* WORK TO BE COMPLETED
Your answer should be the entire listing, printed exactly.

※ ※ ※

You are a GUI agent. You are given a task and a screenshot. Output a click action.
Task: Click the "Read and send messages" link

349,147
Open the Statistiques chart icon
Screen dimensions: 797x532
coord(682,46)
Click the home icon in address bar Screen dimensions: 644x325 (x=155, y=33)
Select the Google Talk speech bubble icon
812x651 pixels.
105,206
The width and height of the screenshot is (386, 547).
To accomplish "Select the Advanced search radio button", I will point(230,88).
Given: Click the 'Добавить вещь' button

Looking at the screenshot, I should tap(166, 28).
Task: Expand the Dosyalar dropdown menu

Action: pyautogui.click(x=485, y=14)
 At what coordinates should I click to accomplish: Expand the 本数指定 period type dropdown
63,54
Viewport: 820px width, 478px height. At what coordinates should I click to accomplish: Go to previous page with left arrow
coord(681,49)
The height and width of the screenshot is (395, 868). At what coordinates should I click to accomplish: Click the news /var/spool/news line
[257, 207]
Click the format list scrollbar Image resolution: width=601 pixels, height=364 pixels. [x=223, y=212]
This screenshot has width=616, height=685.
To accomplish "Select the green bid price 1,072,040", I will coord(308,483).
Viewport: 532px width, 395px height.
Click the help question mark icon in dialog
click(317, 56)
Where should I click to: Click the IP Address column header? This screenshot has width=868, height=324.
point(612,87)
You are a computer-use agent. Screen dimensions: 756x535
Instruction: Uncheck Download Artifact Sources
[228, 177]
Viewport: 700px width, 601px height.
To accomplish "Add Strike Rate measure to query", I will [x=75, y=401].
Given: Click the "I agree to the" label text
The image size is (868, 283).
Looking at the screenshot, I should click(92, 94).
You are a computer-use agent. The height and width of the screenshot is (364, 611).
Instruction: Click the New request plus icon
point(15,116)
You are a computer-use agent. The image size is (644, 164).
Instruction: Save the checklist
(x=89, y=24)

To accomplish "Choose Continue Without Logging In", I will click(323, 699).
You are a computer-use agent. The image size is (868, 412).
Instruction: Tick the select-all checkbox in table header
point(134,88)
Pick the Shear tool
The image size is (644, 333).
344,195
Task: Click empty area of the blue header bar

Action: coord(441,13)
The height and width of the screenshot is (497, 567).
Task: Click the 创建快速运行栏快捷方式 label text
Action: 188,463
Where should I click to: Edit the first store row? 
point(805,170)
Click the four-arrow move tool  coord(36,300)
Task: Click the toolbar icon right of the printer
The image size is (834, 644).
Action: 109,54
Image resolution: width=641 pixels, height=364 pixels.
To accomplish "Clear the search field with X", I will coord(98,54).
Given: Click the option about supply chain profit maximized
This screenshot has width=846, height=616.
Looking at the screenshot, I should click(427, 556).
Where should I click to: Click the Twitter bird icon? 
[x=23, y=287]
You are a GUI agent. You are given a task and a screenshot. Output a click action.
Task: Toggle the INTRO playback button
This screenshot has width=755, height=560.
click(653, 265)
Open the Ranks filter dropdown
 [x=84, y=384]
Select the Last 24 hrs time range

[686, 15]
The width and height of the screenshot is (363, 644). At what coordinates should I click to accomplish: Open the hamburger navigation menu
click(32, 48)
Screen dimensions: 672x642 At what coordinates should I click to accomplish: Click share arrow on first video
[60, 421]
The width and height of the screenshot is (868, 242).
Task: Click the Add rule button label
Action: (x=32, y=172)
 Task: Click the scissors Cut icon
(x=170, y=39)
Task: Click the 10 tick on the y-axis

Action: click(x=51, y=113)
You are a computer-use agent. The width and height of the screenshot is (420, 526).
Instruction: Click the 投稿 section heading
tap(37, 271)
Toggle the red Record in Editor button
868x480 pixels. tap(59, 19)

※ ※ ※

* ANSWER BELOW
You are a GUI agent. You are given a task and a screenshot. Output a click action.
Task: Click the "Read and send messages" link

349,147
Open the Statistiques chart icon
Screen dimensions: 797x532
coord(682,46)
Click the home icon in address bar Screen dimensions: 644x325 (x=155, y=33)
Select the Google Talk speech bubble icon
812x651 pixels.
105,206
The width and height of the screenshot is (386, 547).
To accomplish "Select the Advanced search radio button", I will point(230,88).
Given: Click the 'Добавить вещь' button

Looking at the screenshot, I should tap(166, 28).
Task: Expand the Dosyalar dropdown menu

Action: pyautogui.click(x=485, y=14)
 At what coordinates should I click to accomplish: Expand the 本数指定 period type dropdown
63,54
Viewport: 820px width, 478px height. At what coordinates should I click to accomplish: Go to previous page with left arrow
coord(681,49)
The height and width of the screenshot is (395, 868). At what coordinates should I click to accomplish: Click the news /var/spool/news line
[257, 207]
Click the format list scrollbar Image resolution: width=601 pixels, height=364 pixels. [x=223, y=212]
This screenshot has width=616, height=685.
To accomplish "Select the green bid price 1,072,040", I will coord(308,483).
Viewport: 532px width, 395px height.
Click the help question mark icon in dialog
click(317, 56)
Where should I click to: Click the IP Address column header? This screenshot has width=868, height=324.
point(612,87)
You are a computer-use agent. Screen dimensions: 756x535
Instruction: Uncheck Download Artifact Sources
[228, 177]
Viewport: 700px width, 601px height.
To accomplish "Add Strike Rate measure to query", I will [x=75, y=401].
Given: Click the "I agree to the" label text
The image size is (868, 283).
Looking at the screenshot, I should click(92, 94).
You are a computer-use agent. The height and width of the screenshot is (364, 611).
Instruction: Click the New request plus icon
point(15,116)
You are a computer-use agent. The image size is (644, 164).
Instruction: Save the checklist
(x=89, y=24)

To accomplish "Choose Continue Without Logging In", I will click(323, 699).
You are a computer-use agent. The image size is (868, 412).
Instruction: Tick the select-all checkbox in table header
point(134,88)
Pick the Shear tool
The image size is (644, 333).
344,195
Task: Click empty area of the blue header bar

Action: coord(441,13)
The height and width of the screenshot is (497, 567).
Task: Click the 创建快速运行栏快捷方式 label text
Action: 188,463
Where should I click to: Edit the first store row? 
point(805,170)
Click the four-arrow move tool  coord(36,300)
Task: Click the toolbar icon right of the printer
The image size is (834, 644).
Action: 109,54
Image resolution: width=641 pixels, height=364 pixels.
To accomplish "Clear the search field with X", I will coord(98,54).
Given: Click the option about supply chain profit maximized
This screenshot has width=846, height=616.
Looking at the screenshot, I should click(427, 556).
Where should I click to: Click the Twitter bird icon? 
[x=23, y=287]
You are a GUI agent. You are given a task and a screenshot. Output a click action.
Task: Toggle the INTRO playback button
This screenshot has width=755, height=560.
click(653, 265)
Open the Ranks filter dropdown
 [x=84, y=384]
Select the Last 24 hrs time range

[686, 15]
The width and height of the screenshot is (363, 644). At what coordinates should I click to accomplish: Open the hamburger navigation menu
click(32, 48)
Screen dimensions: 672x642 At what coordinates should I click to accomplish: Click share arrow on first video
[60, 421]
The width and height of the screenshot is (868, 242).
Task: Click the Add rule button label
Action: (x=32, y=172)
 Task: Click the scissors Cut icon
(x=170, y=39)
Task: Click the 10 tick on the y-axis

Action: click(x=51, y=113)
You are a computer-use agent. The width and height of the screenshot is (420, 526).
Instruction: Click the 投稿 section heading
tap(37, 271)
Toggle the red Record in Editor button
868x480 pixels. tap(59, 19)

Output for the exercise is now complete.